The National Library collects and archives domestic public online material on a diverse range. Online material is harvested with an automatic crawler or with the help of the publishers. If the National Library cannot harvest the material automatically but considers it important, it contacts the publisher, who makes the harvest possible or submits the material by other means.

The materials can be found fully indexed in the library's internet archive. The archive will be accessible to the public on the legal deposit workstations located in the National Library, the Library of Parliament, and the Finnish Film Archive as well as in all deposit libraries in Finland.

Annual web harvest

Large Finnish domain harvesting is conducted at least once a year with an automatic web crawler. The goal is to harvest as much online material as possible using Internet domains such as 'fi' and 'ax'. Also other domestic webpages are archived extensively.

Thematic harvest

The purpose of themed searches is to archive online material relating to some particular subject or topical issue. These materials include:

  • Current materials relating to important national and state affairs (e.g., elections and official visits)

  • Materials relating to other events that are in danger of disappearing from the internet soon after the event (e.g., major sports competitions, festivals and concerts)

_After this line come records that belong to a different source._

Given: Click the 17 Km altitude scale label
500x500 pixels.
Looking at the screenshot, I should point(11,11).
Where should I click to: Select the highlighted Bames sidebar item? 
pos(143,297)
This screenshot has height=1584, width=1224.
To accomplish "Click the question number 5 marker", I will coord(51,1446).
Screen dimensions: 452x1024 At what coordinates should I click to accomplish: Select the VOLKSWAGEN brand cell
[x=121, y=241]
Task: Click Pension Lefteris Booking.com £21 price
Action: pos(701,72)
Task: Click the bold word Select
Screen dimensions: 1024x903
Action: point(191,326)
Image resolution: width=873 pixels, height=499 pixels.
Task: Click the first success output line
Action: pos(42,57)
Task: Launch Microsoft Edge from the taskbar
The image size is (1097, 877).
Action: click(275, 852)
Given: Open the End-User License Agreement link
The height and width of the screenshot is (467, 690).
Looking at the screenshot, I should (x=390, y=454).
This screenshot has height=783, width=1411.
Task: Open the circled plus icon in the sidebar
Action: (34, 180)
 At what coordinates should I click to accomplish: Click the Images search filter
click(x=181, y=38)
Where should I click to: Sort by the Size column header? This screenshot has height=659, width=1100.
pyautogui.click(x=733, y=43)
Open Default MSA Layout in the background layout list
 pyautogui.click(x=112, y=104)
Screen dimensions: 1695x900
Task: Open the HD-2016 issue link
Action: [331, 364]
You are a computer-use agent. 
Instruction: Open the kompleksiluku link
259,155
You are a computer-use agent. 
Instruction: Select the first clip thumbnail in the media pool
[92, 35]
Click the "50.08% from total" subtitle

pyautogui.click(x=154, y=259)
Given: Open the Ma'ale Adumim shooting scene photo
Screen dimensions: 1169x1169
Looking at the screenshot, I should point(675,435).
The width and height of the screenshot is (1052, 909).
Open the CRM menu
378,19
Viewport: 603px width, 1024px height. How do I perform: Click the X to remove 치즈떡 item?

  • Unexpected events in global politics, natural disasters and other similar events

  • Harvests which are conducted in cooperation with memory organisations and various research institutions

Link lists for the thematic harvest are compiled by the library staff. The materials will be catalogued in the National Bibliography (Fennica) and National Discography (Viola) where applicable.


Technical information

The National Library harvests webpages using the Heritrix Web Crawler. The primary task is to archive webpages but other types of files are also archived (e.g., ftp).

Harvesting is divided over several websites and time periods in a way that the load for one single web server remains small. Even our largest harvests have not generated a notable increase in load on the backbone network.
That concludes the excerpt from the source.